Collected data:

--

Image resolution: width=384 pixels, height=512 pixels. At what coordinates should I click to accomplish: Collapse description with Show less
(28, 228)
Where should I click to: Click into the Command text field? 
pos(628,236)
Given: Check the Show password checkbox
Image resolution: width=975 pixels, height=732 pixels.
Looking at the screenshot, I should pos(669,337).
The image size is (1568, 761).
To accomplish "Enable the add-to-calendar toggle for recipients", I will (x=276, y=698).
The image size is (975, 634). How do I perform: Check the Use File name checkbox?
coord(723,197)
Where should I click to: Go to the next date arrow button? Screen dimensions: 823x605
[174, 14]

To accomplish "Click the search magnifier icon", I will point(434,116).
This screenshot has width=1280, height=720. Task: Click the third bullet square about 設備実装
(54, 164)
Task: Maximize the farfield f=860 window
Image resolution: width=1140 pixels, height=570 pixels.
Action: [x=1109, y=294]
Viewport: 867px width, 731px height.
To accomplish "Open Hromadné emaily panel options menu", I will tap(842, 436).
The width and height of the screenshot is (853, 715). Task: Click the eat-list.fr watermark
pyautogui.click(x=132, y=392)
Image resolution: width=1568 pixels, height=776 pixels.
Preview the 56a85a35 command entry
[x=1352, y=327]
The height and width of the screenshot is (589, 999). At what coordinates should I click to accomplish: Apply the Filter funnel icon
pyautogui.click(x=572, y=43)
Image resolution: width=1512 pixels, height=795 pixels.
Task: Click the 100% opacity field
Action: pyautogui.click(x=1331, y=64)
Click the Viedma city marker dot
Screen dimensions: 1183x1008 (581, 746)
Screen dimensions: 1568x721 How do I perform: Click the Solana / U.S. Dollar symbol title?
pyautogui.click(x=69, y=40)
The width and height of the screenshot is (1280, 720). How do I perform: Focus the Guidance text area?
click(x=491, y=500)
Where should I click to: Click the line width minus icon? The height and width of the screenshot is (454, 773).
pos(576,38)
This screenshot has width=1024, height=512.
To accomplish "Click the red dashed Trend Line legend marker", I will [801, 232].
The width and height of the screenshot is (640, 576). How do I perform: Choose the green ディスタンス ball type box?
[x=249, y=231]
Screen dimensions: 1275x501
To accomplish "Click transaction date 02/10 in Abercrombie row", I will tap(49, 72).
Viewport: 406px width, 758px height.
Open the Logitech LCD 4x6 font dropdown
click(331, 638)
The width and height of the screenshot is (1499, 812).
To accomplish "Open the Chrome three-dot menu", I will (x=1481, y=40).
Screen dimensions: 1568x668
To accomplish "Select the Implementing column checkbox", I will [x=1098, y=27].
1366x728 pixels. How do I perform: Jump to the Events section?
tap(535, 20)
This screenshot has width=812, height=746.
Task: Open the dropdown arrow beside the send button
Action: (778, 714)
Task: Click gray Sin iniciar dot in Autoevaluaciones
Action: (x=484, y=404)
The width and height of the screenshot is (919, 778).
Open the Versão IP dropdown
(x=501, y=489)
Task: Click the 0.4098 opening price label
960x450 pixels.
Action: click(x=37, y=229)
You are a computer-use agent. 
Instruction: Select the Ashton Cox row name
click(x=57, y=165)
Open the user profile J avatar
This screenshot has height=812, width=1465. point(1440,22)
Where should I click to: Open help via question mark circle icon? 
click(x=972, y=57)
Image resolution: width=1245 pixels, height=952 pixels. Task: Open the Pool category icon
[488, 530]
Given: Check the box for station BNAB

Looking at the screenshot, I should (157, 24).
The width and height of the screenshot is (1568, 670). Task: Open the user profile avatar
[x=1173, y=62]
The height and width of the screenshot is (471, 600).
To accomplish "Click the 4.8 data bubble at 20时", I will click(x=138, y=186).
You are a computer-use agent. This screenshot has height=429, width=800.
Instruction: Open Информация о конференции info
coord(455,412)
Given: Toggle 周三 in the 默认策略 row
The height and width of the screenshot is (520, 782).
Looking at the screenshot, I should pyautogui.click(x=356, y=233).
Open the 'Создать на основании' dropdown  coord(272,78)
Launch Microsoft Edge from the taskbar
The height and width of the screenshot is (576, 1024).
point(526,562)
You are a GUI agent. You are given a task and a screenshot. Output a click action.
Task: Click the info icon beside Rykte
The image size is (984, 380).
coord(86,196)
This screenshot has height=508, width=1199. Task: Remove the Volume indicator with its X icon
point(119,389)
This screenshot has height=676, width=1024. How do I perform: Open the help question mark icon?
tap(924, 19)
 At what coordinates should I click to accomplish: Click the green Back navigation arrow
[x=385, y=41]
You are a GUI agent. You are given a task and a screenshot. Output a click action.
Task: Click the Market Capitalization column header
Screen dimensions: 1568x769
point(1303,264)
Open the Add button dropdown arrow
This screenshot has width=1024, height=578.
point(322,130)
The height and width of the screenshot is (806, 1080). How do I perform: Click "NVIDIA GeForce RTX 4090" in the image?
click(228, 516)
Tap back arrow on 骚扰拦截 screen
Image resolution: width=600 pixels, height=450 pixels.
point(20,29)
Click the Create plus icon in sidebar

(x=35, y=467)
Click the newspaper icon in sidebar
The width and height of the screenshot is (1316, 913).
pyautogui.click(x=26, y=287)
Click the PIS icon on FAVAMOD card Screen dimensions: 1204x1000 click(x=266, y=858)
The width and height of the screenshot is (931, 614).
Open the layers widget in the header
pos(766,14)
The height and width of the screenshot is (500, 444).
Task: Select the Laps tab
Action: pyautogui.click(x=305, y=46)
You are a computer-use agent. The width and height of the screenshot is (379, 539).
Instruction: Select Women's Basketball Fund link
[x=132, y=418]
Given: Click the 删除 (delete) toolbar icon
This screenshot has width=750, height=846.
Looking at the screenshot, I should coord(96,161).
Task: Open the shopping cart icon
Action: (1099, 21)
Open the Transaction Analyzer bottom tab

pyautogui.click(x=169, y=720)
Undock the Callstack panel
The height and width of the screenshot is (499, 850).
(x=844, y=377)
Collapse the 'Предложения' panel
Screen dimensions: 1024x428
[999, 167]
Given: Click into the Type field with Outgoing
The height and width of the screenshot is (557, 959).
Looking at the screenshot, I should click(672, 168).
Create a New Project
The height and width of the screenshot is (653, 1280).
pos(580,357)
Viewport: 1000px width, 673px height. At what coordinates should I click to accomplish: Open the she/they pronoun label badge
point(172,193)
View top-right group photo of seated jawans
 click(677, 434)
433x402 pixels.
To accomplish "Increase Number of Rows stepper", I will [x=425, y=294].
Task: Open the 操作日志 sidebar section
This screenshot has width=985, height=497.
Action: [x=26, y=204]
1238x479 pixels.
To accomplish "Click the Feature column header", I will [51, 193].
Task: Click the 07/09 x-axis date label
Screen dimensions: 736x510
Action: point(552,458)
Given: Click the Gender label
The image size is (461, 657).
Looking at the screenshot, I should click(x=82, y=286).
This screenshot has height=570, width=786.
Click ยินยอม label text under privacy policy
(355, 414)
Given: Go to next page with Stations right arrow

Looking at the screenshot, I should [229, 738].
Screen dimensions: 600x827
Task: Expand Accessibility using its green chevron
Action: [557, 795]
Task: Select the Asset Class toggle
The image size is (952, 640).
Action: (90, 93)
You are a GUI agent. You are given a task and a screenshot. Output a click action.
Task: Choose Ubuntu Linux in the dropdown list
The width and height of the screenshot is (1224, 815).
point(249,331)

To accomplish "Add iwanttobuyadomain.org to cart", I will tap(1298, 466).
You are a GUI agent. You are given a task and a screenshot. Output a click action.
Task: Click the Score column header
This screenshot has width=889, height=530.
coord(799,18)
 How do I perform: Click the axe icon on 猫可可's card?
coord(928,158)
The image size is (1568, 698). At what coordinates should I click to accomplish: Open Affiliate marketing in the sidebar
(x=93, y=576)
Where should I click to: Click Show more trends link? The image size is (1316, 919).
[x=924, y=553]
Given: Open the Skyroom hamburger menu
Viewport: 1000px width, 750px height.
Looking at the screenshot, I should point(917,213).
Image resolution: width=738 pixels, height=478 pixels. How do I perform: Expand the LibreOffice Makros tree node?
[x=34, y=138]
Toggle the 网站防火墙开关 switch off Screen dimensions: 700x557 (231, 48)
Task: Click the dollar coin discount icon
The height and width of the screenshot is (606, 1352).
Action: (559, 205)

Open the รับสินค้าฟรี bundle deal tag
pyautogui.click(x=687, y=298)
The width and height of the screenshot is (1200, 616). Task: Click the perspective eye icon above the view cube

--

• [EXERCISE OBJECTIVE]: Working through the records, find each line containing the word "will" and copy it.

• [WRITTEN ANSWER]:
To accomplish "Enable the add-to-calendar toggle for recipients", I will (x=276, y=698).
To accomplish "Click the search magnifier icon", I will point(434,116).
To accomplish "Open Hromadné emaily panel options menu", I will tap(842, 436).
To accomplish "Click the red dashed Trend Line legend marker", I will [801, 232].
To accomplish "Click transaction date 02/10 in Abercrombie row", I will tap(49, 72).
To accomplish "Open the Chrome three-dot menu", I will (x=1481, y=40).
To accomplish "Select the Implementing column checkbox", I will [x=1098, y=27].
To accomplish "Click the 4.8 data bubble at 20时", I will click(x=138, y=186).
To accomplish "Increase Number of Rows stepper", I will [x=425, y=294].
To accomplish "Click the Feature column header", I will [51, 193].
To accomplish "Add iwanttobuyadomain.org to cart", I will tap(1298, 466).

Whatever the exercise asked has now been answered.